Ironsides Island

Geography
- Location: St. Lawrence River
- Coordinates: 44°23′46″N 75°51′2″W﻿ / ﻿44.39611°N 75.85056°W
- Area: 30 acres (12 ha)
- Highest elevation: 272 ft (82.9 m)

Administration
- United States
- State: New York
- Counties: Jefferson St. Lawrence
- Towns: Alexandria Hammond
- Owner: The Nature Conservancy

U.S. National Natural Landmark
- Designated: 1967

= Ironsides Island =

Island in New York, United States

Ironsides Island is an uninhabited rocky island in the Saint Lawrence River, and part of the Thousand Islands region near Alexandria Bay, New York. It is in both Jefferson and St. Lawrence counties. Most of the island lies in the town of Alexandria, in Jefferson County, while its northeasternmost corner lies in the town of Hammond, in St. Lawrence County. The island is located near Kring Point State Park.

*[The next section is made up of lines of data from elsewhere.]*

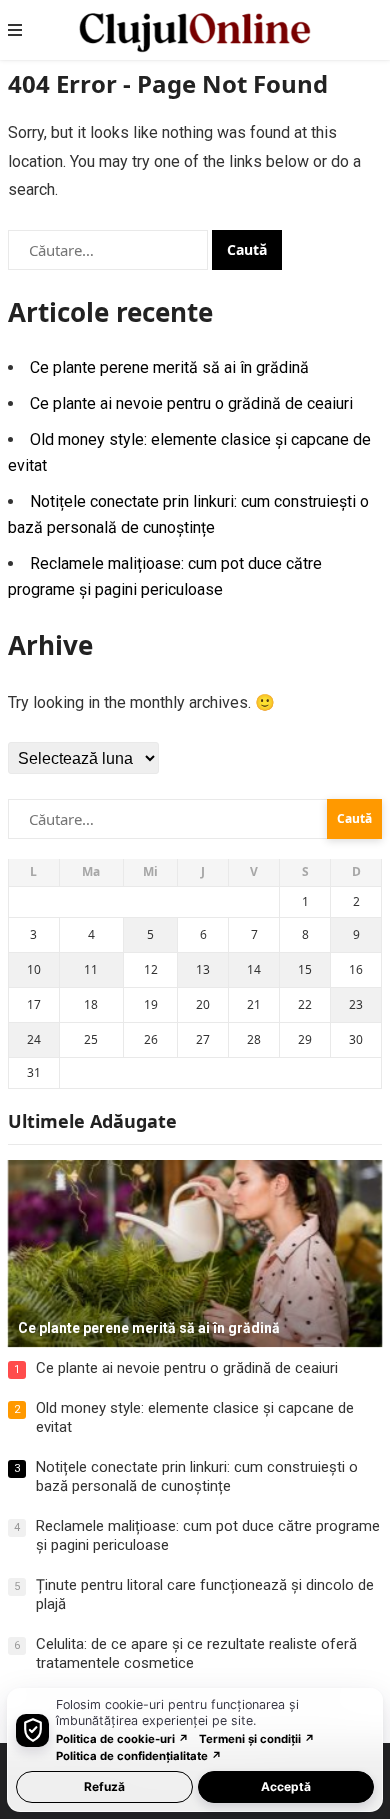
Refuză (104, 1786)
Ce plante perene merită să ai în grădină (169, 367)
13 (203, 969)
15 (305, 969)
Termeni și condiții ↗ (257, 1739)
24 (34, 1039)
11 (91, 969)
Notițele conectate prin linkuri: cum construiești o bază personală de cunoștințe (197, 1477)
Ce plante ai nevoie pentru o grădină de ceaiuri (191, 403)
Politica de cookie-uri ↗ (122, 1739)
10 (34, 969)
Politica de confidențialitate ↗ (139, 1756)
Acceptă (286, 1786)
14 (254, 969)
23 (356, 1004)
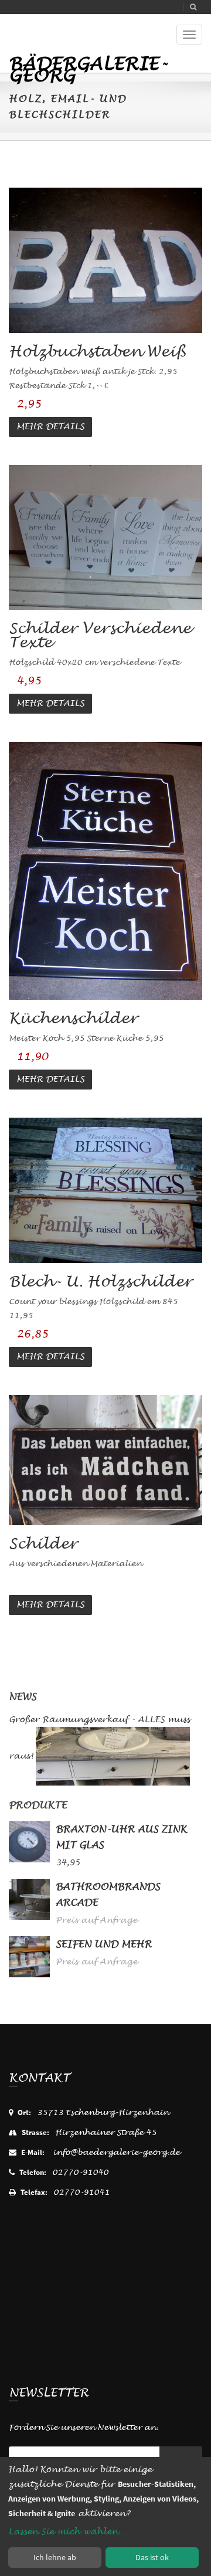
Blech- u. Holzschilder (100, 1281)
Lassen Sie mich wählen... (67, 2531)
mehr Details (50, 426)
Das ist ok (152, 2557)
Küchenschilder (73, 1018)
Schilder (43, 1543)
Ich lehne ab (54, 2557)
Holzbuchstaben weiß (97, 351)
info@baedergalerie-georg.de (116, 2152)
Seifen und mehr (104, 1944)
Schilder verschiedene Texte (100, 635)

The 30 acre island has 30 to 40 ft cliffs along its waterfront, and its vegetation is dominated by white pine trees. It was donated by former Reader's Digest ad executive William Browning to The Nature Conservancy in the late 1960s to ensure protection of the island's great blue heron rookery. Over a thousand herons return to breed every April. It was declared a National Natural Landmark in 1967.

Prior permission from The Nature Conservancy is required to land on the island, but it can easily be viewed from the water.